Pratiquement tous les enfants touchés par cette étrange maladie sont originaires e l'ex-URSS et de l'ex-Yougoslavie. Beaucoup sont Roms ou Oïgours, rapporte le New Yorker qui a enquêté sur place.

Environ 400 enfants âgés entre 8 et 15 ans sont tombés dans un coma de longue durée après avoir appris que leur permis de séjour avait été refusé et qu'ils allaient être expulsés. Pourtant, ces patients n'avaient aucun antécédent de maladie physique ou neurologique qui aurait pu expliquer ce coma. "Ils semblent avoir perdu la volonté de vivre", raconte la journaliste du New Yorker, Rachel Aviv.

Le New Yorker raconte le cas de Georgi, un enfant parfaitement intégré dans son pays d'accueil et très heureux. Lorsque leur demande d'asile avait été refusée, il a cessé de parler le russe, reprochant à ses parents de ne pas avoir appris le suédois.
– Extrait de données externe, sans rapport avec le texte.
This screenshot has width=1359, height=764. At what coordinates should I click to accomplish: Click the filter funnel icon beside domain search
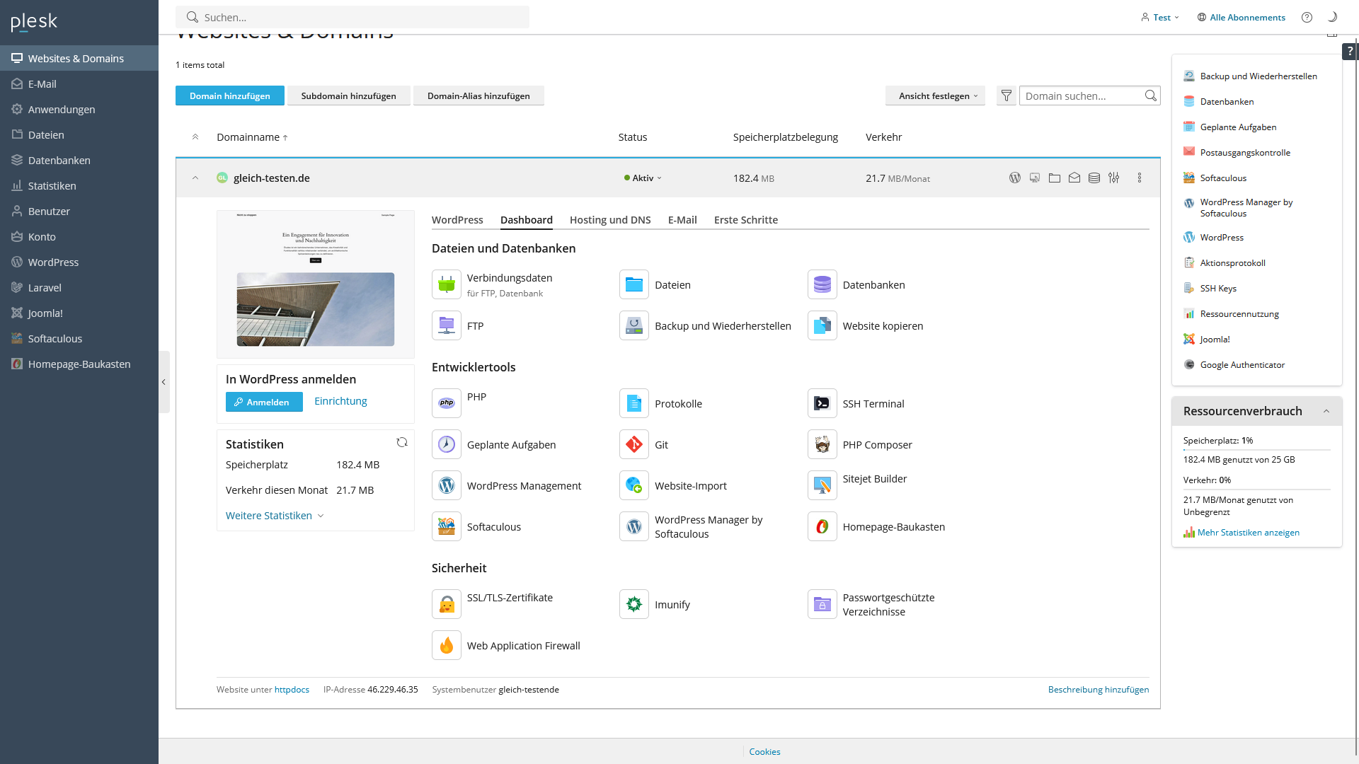1006,96
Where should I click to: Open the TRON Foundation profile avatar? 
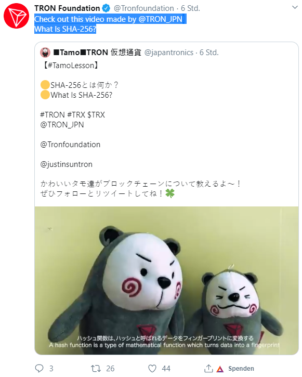(x=16, y=16)
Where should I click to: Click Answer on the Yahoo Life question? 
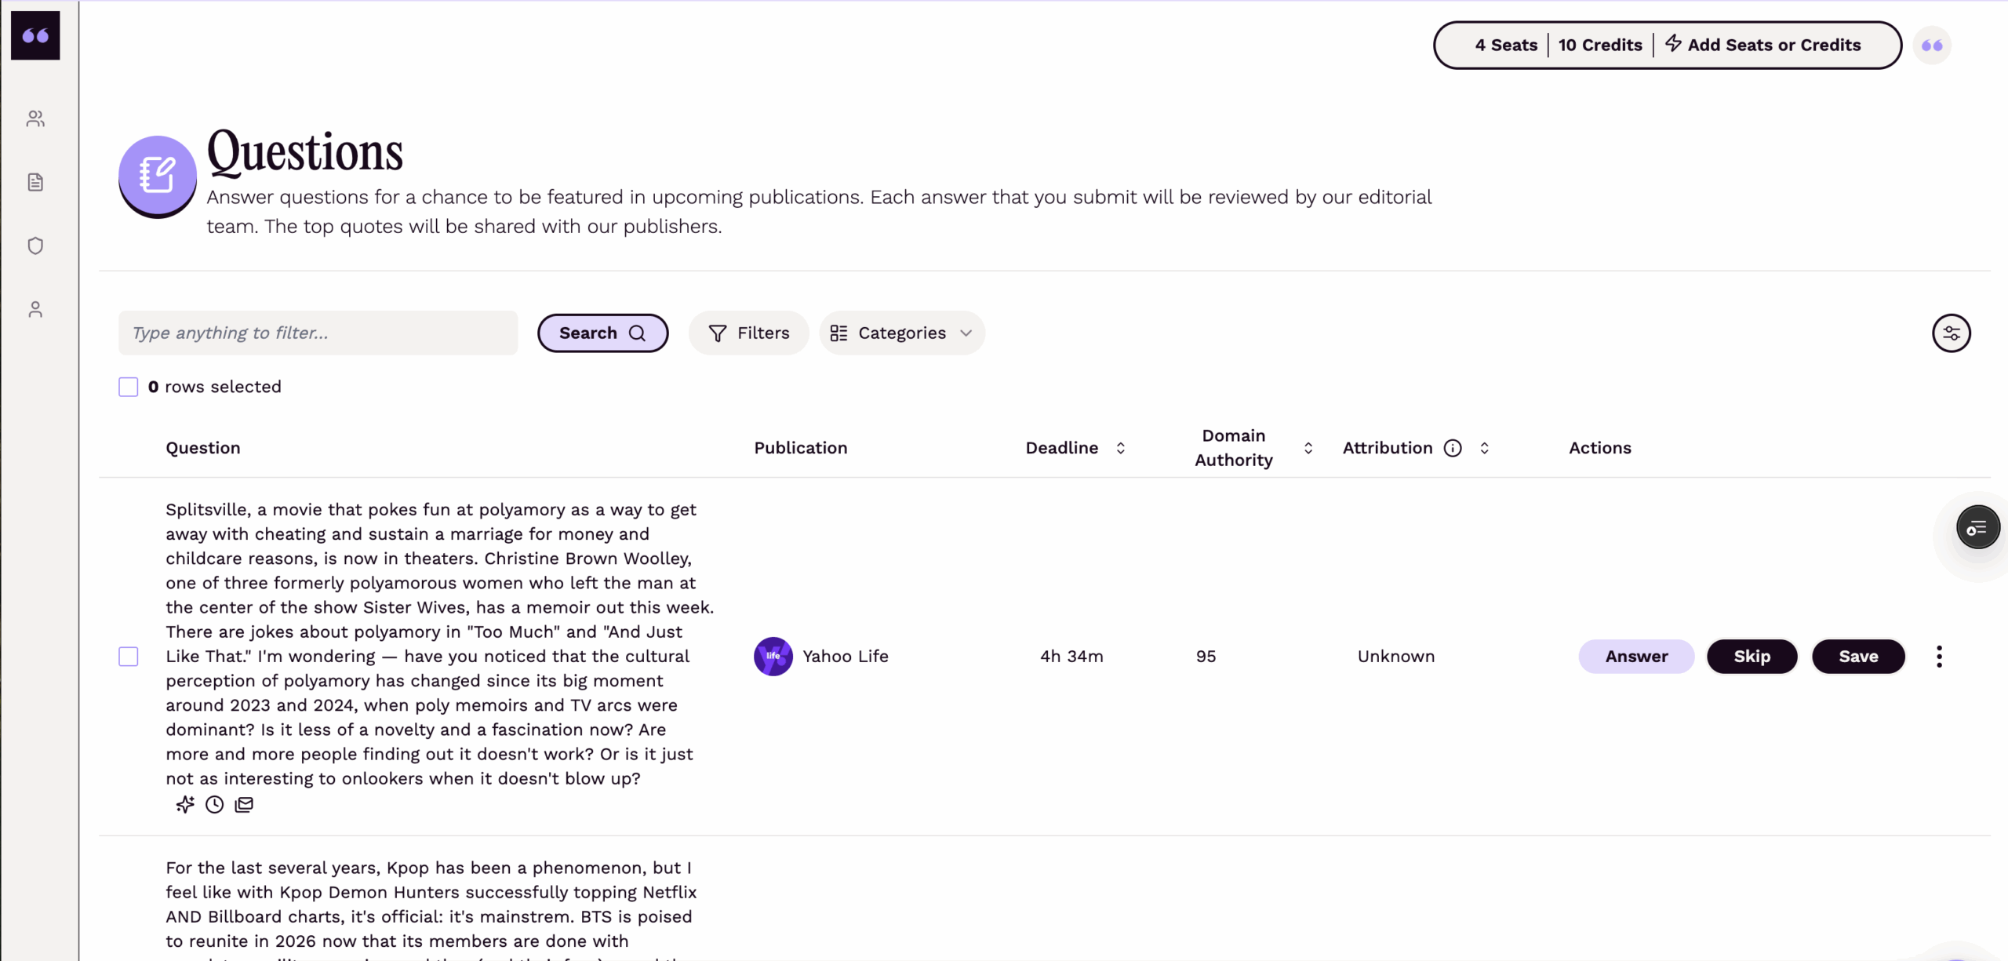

Ses parents ont fait appel pour tenter une nouvelle fois d'obtenir leurs papiers, mais lorsque le couperet est tombé, Georgi a lu la lettre, l'a laissée tomber par terre est monté dans sa chambre et s'est allongé sur son lit. Il a affirmé qu'il avait l'impression que son corps était devenu liquide et qu'il avait une irrépressible envie de fermer les yeux. Avaler de la nourriture était devenu un effort insurmontable pour lui.

Au bout de plusieurs jours dans cet état, ses parents ont dû se résigner à la faire intuber pour qu'il soit nourri par sonde et hospitalisé. Georgi n'a montré aucune résistance lors des examens et a été diagnostique du syndrome de résignation, une maladie qui n'existe qu'en Suède parmi les réfugiés.

L'opinion au sein de la communauté médicale a convergé vers la théorie selon laquelle la maladie est une réaction à deux traumatismes : le harcèlement dans le pays d'origine des enfants et la crainte, après s'être acclimaté à la société suédoise, du retour.

En 2005, plusieurs enfants ont été expulsés alors qu'ils étaient toujours dans le coma. Mais le gouvernement a été obligé d'adoucir sa politique a été après des protestations de l'opinion publique suédoise. Même le roi est intervenu pour dire que c'était inacceptable.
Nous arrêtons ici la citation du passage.